Saint-Céré, Lot le magasin de Poujade et le premier siège de l’UDCA et du journal Fraternité française.
  • – ML : Mais qui était donc Pierre Poujade ? Qu’est-ce qui le fait naître à la politique et comment caractériseriez-vous le phénomène du poujadisme ?
Poujade, le tribun de la IVe République.

Pierre Poujade naît à Saint-Céré, chef-lieu de canton du Lot, en 1920 mais politiquement, c’est en 1953 qu’il devient ce qu’il fut, un leader d’opinion qui suscita une mobilisation et un espoir parmi une frange de la population. Il s’agissait à l’origine, pour ce papetier, de riposter contre des contrôles fiscaux inopinés, agressifs et permanents menés par les « polyvalents » (agents du fisc qui contrôlaient sur place les livres de compte des professionnels et tout document visant à rectifier, à la hausse, le revenu déclaré et donc l’impôt dû) chez les travailleurs indépendants. C’est la révolte d’une France du « petit » commerce face aux moyennes et grandes surfaces qui commencent à s’implanter dans le paysage urbain ou péri-urbain et aux politiques qui défendent uniquement l’ouvrier salarié (il n’y a pas de chômage à cette époque) et n’ont guère de déférence pour le patron (le PCF représente un quart de l’électorat et est le premier parti de France, même s’il est dans l’opposition résolue et non constructive depuis 1947).

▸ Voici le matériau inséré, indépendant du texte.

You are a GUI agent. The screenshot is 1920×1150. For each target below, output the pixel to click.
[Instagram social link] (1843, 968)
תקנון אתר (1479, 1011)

Pierre POUJADE on We Heart It

La gauche subtile (oxymore) n’a jamais réellement fait la distinction entre un patron d’une société cotée en Bourse et un artisan boulanger : ce que le PCF et ses satellites rejettent, ce n’est pas l’homme aisé, c’est la volonté de s’émanciper, d’entreprendre, le goût du travail. Le marxisme est une philosophie visant à la négation de l’homme comme propre constructeur de son devenir, la protection « sociale » n’est que le faux-nez de l’anéantissement de Prométhée.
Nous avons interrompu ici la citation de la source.